Foi um tal de gente trabalhando dia e noite. Homens e máquinas derrubando árvores, cortando ruas, empilhando tijolos, carregando vigas de concreto, furando o solo para formar um enorme lago artificial. O arquiteto escolhido para construir os prédios públicos e a Praça dos Três Poderes foi Oscar Niemeyer, então um jovem senhor de 50 anos. O plano urbanístico, por sua vez, ficou a cargo de Lucio Costa, que propôs que a cidade tivesse a forma de uma libélula, ou de uma cruz.
A construção de Brasília pode, sem exageros, ser comparada a um épico. Oscar Niemeyer lembra que o que seria um dia a capital do Brasil não passava de terra vazia e cheia de poeira. Onde havia vegetação, o capim batia nos joelhos. Em compensação, quem viveu essa história teve a oportunidade de experimentar quase um socialismo. Engenheiros, arquitetos, diretores moravam nas mesmas casas geminadas dos operários e comiam no mesmo refeitório.
O que parecia impossível aconteceu. Alguns prédios ficaram prontos até mesmo antes da data. Faltavam cinco minutos para a zero hora do dia 21 de abril de 1960, quando o cardeal português dom Manuel Gonçalves Cerejeira, que representava o papa João 23, começou a celebrar a missa solene, acompanhada por cerca de 30 mil pessoas. Durante a liturgia, o mesmo sino que teria anunciado o enforcamento de Tiradentes, o herói da Inconfidência Mineira, soou.
Para quem quiser saber mais da história de Brasília, uma boa dica é visitar o Arquivo Público do Distrito Federal. O atendimento aos visitantes é nos dias úteis, das 8h30 às 16h30. É possível acessar os documentos originais e solicitar cópias de alguns deles.
Singular e com a cara de todo o Brasil
Primeiro vieram os candangos, como eram chamados os que se aventuraram para criar a cidade. A maioria, de estados do Nordeste. Eles se embrenharam em terras do Planalto Central para trabalhar na construção de Brasília. Inaugurada a nova capital, chegaram do Rio de Janeiro os servidores públicos federais. E muita gente foi chegando e continua a aportar na Capital. Por outro lado, cada vez mais brasilienses nascem. Segundo a última Pesquisa Nacional por Amostra de Domicílios (Pnad), divulgada pelo Instituto Brasileiro de Geografia e Estatística (IBGE), praticamente metade de Brasília, 48,92%, é formada por pessoas nascidas na cidade. Ao todo, são 2,45 milhões de habitantes em todo o Distrito Federal, que tem Brasília como capital e 29 regiões administrativas.
O fato de ser o lugar com maior número de migrantes em relação ao total de habitantes faz de Brasília um mosaico em todos os sentidos. Desde a representação no Parlamento até a variedade de comida servida nos restaurantes, Brasília consegue juntar um pouco do Brasil em cada quadra.

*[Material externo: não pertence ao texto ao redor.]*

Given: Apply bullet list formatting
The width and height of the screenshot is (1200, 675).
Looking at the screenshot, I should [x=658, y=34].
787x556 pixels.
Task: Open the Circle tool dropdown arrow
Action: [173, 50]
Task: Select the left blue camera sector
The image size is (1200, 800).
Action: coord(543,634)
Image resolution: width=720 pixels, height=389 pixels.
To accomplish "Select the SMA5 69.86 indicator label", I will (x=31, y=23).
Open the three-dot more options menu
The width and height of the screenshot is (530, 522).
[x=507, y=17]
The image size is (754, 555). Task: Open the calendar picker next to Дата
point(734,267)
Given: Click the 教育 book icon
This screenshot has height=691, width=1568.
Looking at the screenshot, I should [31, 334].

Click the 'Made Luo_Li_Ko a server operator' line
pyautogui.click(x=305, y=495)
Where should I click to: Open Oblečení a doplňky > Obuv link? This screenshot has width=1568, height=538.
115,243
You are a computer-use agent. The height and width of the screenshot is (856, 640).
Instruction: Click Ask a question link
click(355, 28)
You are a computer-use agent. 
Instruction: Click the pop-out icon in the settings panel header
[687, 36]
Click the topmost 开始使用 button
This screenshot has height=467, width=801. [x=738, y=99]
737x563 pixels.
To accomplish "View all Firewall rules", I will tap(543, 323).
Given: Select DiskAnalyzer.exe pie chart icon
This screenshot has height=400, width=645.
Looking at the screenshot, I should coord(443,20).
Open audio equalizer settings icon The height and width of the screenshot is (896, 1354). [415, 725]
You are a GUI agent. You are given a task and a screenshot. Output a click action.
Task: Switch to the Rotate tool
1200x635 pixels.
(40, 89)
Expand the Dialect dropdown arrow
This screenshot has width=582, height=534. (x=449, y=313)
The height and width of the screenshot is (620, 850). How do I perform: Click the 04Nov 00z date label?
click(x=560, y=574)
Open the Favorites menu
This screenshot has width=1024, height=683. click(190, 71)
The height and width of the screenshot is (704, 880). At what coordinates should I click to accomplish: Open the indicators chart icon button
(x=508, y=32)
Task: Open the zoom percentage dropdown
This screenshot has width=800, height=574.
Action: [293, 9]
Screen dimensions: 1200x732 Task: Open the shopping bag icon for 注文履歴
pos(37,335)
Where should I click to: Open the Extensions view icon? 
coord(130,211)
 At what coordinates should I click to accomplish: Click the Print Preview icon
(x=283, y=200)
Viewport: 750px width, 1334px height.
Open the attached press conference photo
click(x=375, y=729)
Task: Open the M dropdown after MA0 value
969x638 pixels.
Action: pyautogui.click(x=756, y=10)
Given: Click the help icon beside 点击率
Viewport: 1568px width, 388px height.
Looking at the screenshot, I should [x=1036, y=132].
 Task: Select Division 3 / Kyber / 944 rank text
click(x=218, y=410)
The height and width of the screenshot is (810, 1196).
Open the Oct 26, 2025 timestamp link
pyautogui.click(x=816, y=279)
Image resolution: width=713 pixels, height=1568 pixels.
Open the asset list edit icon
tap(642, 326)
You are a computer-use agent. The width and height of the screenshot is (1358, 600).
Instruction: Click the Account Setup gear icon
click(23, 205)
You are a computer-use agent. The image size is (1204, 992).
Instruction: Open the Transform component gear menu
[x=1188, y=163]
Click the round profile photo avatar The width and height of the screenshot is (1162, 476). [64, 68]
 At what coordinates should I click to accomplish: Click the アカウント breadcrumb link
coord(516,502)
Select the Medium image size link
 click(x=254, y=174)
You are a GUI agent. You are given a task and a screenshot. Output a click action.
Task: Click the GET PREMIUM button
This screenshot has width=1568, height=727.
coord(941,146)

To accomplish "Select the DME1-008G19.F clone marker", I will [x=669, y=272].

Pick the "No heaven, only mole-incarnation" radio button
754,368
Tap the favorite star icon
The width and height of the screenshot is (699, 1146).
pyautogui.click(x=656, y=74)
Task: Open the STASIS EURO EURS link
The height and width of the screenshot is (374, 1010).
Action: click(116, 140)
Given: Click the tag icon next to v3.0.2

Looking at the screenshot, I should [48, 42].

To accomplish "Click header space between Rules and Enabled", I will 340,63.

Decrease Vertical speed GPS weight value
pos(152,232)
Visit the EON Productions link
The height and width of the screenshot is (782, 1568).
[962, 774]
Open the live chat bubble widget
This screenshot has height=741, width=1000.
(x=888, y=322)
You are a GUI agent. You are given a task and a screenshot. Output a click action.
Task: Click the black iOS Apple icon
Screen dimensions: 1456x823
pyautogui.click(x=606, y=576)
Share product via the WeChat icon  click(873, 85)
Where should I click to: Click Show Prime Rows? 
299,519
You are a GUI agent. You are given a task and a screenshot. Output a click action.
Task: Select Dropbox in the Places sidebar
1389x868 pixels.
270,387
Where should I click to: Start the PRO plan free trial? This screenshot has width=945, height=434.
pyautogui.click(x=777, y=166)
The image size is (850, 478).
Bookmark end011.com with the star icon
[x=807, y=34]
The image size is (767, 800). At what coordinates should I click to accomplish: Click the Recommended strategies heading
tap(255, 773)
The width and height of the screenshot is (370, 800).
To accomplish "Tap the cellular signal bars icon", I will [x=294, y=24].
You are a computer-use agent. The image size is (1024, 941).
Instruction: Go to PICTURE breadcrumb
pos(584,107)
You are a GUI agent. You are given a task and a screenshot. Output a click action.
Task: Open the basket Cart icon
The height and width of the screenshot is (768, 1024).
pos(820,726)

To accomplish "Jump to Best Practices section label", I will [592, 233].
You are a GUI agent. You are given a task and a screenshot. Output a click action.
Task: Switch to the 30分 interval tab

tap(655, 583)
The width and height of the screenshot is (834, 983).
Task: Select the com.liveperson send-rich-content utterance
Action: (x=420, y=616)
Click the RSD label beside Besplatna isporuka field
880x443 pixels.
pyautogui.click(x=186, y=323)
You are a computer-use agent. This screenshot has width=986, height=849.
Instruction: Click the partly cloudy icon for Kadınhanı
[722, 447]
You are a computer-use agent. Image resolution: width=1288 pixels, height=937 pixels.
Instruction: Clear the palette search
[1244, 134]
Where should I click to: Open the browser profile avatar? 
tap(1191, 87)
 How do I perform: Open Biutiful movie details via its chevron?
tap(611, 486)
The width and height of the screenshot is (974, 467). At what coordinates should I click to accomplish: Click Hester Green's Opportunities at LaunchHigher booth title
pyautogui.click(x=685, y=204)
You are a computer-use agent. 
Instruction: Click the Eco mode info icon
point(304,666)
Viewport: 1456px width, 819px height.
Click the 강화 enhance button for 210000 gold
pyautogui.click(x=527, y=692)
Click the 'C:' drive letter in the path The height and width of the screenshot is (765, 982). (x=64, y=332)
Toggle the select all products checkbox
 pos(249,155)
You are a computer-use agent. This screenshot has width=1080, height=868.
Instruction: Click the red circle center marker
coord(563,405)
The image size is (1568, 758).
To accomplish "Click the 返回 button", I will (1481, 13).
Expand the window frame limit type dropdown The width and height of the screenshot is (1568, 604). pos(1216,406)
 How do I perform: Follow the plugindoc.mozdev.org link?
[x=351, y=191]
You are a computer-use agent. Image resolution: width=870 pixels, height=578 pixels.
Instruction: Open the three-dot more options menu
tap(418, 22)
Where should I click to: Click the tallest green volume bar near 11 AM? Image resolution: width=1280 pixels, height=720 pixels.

Brasília também une o país pelos ares. O Aeroporto Internacional Juscelino Kubitschek é o terceiro em número de passageiros no Brasil. E os visitantes costumam se surpreender com o que a cidade oferece. Além das relíquias arquitetônicas, que fizeram Brasília ser reconhecida em 1987 como Patrimônio Histórico e Cultural da Humanidade, a capital brasileira abriga riquezas naturais como cachoeiras, rios e lagos.
E a melhor época para apreciar essas belezas é entre a segunda quinzena de abril e o final de mês de junho. Nesse período não costuma haver fortes chuvas nem seca em demasia. E o turista é brindado com um por do sol inesquecível.